:: PROBLEM DESCRIPTION ::
Render the entries below as a two-column CSV with the headers input and output, one row per entry, starting with the line with "Describe the element at coordinates (289, 1210)" and going on through the line with "Research (164, 1191)". Put each entry's text and its answer in their own quoted fields, with line breaks replaced by spaces.

Items from a dataset
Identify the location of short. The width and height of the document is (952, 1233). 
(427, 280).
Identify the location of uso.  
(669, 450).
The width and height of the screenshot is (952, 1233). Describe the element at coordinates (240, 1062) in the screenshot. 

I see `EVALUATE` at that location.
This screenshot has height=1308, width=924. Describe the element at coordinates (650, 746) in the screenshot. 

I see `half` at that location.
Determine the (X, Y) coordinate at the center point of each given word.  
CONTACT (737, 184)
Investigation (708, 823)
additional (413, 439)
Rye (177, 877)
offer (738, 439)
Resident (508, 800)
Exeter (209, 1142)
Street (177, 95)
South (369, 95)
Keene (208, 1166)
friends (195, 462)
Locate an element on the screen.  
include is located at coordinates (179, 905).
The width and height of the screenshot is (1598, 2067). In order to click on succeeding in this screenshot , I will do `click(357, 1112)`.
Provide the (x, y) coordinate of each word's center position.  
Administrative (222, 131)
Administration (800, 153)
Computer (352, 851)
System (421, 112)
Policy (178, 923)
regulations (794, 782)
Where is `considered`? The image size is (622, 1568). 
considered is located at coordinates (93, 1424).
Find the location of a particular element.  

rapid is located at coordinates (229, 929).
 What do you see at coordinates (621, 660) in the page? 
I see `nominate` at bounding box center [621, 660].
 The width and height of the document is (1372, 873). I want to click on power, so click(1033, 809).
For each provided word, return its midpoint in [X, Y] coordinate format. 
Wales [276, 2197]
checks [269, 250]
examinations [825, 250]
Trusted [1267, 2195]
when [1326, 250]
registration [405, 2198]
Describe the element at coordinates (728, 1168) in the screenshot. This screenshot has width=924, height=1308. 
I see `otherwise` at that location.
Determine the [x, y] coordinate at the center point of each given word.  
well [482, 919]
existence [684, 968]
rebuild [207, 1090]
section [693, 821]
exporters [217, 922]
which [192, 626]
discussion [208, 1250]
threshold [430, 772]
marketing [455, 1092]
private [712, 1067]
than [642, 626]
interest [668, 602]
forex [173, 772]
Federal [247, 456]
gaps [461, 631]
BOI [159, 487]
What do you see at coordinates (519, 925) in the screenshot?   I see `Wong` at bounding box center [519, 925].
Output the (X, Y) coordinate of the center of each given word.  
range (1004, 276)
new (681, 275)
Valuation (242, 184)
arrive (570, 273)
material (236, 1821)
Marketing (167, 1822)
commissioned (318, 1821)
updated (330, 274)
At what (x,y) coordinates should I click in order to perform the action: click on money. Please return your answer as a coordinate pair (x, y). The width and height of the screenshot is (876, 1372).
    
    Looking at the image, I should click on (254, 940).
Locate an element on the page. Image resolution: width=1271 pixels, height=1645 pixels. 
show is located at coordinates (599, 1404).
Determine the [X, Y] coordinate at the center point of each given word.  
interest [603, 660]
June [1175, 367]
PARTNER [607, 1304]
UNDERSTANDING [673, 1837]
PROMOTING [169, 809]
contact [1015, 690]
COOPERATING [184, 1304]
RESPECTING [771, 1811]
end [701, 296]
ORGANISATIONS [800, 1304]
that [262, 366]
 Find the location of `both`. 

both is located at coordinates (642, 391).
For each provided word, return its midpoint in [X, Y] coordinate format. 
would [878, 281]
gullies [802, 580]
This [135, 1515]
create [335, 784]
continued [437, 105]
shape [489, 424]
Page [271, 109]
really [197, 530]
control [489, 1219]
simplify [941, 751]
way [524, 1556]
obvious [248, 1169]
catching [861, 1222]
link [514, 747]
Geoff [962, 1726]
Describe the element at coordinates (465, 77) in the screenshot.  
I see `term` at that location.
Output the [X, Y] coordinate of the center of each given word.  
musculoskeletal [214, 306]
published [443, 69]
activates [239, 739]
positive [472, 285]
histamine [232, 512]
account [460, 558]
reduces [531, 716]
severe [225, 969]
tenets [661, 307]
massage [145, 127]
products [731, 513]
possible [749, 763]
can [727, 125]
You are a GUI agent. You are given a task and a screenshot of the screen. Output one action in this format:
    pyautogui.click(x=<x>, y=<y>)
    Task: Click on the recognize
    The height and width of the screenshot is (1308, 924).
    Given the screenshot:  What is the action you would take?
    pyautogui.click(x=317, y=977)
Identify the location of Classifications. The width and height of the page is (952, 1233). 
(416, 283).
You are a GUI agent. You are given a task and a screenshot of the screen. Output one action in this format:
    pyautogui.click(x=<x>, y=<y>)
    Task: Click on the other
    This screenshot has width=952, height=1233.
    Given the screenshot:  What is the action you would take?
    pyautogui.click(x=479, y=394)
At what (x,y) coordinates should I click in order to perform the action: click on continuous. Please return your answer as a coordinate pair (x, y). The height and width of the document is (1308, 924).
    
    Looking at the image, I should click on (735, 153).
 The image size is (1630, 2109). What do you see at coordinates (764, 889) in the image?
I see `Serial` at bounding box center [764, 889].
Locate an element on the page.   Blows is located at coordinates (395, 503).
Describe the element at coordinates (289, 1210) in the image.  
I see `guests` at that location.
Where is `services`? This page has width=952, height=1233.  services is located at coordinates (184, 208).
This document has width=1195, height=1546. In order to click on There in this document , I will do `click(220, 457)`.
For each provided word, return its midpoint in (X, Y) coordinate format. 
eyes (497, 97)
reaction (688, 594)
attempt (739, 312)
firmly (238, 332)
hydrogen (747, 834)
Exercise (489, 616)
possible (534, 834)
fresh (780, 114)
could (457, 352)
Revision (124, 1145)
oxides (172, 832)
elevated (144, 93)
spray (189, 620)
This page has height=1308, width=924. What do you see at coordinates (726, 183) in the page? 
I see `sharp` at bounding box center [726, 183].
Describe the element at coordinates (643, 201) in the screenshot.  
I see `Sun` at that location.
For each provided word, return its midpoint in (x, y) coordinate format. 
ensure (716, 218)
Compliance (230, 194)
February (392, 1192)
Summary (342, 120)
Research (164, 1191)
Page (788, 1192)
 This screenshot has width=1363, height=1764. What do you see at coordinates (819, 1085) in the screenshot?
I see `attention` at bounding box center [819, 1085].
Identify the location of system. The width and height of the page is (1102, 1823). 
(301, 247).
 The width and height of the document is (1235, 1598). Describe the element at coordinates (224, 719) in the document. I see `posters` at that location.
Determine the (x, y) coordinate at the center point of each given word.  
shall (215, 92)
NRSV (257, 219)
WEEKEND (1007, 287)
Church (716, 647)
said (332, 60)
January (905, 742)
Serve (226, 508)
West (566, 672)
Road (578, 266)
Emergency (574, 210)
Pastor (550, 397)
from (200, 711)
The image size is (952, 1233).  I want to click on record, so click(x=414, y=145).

:: EXERCISE OUTPUT ::
input,output
"Describe the element at coordinates (289, 1210) in the image.","I see `guests` at that location."
"Where is `services`? This page has width=952, height=1233.","services is located at coordinates (184, 208)."
"This document has width=1195, height=1546. In order to click on There in this document",", I will do `click(220, 457)`."
"For each provided word, return its midpoint in (X, Y) coordinate format. eyes","(497, 97)"
"reaction","(688, 594)"
"attempt","(739, 312)"
"firmly","(238, 332)"
"hydrogen","(747, 834)"
"Exercise","(489, 616)"
"possible","(534, 834)"
"fresh","(780, 114)"
"could","(457, 352)"
"Revision","(124, 1145)"
"oxides","(172, 832)"
"elevated","(144, 93)"
"spray","(189, 620)"
"This page has height=1308, width=924. What do you see at coordinates (726, 183) in the page?","I see `sharp` at bounding box center [726, 183]."
"Describe the element at coordinates (643, 201) in the screenshot.","I see `Sun` at that location."
"For each provided word, return its midpoint in (x, y) coordinate format. ensure","(716, 218)"
"Compliance","(230, 194)"
"February","(392, 1192)"
"Summary","(342, 120)"
"Research","(164, 1191)"